SUPPLIED MATERIAL start

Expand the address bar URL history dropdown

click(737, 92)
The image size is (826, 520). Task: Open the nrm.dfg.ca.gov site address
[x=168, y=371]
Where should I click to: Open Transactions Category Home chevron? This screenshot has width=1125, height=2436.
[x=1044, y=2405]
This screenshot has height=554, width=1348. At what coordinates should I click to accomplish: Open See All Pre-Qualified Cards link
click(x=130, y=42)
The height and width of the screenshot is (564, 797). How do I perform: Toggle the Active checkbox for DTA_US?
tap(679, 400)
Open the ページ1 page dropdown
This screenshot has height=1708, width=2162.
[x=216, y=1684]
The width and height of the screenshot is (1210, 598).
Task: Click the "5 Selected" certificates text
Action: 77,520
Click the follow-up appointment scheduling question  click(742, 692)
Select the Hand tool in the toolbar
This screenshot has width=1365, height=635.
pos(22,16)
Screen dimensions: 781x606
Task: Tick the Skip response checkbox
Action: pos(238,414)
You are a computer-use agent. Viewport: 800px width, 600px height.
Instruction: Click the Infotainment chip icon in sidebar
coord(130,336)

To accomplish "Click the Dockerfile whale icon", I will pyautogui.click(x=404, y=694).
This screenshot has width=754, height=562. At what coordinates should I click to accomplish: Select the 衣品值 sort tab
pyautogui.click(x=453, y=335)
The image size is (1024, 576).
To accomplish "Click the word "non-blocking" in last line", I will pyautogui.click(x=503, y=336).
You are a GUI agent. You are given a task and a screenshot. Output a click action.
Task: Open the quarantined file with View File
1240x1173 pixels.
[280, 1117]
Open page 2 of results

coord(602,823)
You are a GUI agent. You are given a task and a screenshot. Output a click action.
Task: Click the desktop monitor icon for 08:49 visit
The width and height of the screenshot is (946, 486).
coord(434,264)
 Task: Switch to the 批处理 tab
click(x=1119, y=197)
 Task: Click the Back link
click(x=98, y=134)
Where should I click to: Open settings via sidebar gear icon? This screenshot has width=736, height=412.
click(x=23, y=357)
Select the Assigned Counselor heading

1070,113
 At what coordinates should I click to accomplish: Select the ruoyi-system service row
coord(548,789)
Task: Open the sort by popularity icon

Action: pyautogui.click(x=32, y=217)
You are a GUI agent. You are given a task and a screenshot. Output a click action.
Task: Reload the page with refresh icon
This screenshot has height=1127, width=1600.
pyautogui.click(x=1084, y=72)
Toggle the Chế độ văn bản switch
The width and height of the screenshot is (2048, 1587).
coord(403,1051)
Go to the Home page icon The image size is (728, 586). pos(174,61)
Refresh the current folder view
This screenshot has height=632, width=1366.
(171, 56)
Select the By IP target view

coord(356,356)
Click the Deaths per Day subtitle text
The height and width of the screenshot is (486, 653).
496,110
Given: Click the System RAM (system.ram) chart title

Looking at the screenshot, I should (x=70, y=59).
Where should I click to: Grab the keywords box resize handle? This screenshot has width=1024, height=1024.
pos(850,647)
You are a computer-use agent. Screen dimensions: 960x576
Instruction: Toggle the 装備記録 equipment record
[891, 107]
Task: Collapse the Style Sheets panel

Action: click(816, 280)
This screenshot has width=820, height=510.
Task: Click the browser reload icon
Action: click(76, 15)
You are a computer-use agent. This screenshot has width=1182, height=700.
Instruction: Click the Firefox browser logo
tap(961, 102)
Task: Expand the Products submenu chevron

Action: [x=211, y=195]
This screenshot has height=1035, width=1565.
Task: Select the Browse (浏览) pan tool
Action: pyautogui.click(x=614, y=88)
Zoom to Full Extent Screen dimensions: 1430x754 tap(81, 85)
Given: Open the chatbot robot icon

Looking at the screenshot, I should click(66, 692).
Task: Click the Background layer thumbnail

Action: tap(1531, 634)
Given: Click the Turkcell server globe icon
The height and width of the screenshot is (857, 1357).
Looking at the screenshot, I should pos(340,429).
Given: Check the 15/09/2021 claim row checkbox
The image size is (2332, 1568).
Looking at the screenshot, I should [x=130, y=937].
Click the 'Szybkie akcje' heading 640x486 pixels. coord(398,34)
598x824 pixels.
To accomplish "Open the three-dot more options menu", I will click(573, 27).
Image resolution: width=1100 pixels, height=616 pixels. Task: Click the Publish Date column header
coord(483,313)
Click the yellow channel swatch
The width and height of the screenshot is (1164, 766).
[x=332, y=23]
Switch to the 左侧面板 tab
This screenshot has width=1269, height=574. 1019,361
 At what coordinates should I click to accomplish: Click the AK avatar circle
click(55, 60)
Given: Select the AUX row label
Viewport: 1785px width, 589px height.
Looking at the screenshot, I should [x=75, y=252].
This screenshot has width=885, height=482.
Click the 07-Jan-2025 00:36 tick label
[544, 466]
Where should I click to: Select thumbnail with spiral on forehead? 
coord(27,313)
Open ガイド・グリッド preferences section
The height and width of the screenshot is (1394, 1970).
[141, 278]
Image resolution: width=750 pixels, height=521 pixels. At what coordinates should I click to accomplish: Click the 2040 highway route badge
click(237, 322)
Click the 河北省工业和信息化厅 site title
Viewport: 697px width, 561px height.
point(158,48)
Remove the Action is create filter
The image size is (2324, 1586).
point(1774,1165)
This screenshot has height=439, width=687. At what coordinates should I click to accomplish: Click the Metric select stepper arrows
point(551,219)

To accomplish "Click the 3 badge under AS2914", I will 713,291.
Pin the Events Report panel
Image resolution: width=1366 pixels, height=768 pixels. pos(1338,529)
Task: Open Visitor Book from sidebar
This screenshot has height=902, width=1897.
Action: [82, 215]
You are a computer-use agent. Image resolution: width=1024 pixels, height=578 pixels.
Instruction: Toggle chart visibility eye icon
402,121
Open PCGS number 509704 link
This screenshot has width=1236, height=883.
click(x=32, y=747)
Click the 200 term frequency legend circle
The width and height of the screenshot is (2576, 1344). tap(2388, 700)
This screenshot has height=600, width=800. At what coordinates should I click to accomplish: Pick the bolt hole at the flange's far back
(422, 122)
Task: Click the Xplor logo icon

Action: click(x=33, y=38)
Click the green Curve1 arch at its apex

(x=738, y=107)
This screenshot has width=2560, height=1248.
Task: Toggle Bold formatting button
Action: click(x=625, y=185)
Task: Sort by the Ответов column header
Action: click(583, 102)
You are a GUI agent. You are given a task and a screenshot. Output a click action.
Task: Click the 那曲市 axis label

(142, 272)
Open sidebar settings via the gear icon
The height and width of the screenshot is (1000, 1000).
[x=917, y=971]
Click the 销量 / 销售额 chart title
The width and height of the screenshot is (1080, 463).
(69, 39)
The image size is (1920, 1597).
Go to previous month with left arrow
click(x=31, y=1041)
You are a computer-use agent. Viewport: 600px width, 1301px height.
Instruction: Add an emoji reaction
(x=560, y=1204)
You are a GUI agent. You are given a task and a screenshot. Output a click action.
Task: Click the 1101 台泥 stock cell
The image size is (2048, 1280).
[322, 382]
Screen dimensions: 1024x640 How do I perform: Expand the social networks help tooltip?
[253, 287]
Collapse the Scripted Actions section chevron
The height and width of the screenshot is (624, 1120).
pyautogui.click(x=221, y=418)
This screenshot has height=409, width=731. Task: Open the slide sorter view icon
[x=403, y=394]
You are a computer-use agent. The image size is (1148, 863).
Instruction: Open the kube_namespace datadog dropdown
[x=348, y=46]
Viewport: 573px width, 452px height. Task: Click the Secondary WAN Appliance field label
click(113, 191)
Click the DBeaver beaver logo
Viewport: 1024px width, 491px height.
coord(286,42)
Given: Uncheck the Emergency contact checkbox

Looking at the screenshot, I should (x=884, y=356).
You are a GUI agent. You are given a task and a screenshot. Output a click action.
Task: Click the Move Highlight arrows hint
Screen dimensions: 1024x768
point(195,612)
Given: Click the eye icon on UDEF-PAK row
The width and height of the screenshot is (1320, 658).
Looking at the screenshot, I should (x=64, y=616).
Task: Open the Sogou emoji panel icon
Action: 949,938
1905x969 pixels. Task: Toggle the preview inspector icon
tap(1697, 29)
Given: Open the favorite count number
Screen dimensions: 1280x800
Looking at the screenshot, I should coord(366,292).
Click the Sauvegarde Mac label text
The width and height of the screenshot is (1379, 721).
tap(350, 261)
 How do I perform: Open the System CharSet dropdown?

SUPPLIED MATERIAL end

Copy the items from the very first line up to and including the line that contains "tap(679, 400)", reproducing each line unchanged.

Expand the address bar URL history dropdown

click(737, 92)
The image size is (826, 520). Task: Open the nrm.dfg.ca.gov site address
[x=168, y=371]
Where should I click to: Open Transactions Category Home chevron? This screenshot has width=1125, height=2436.
[x=1044, y=2405]
This screenshot has height=554, width=1348. At what coordinates should I click to accomplish: Open See All Pre-Qualified Cards link
click(x=130, y=42)
The height and width of the screenshot is (564, 797). How do I perform: Toggle the Active checkbox for DTA_US?
tap(679, 400)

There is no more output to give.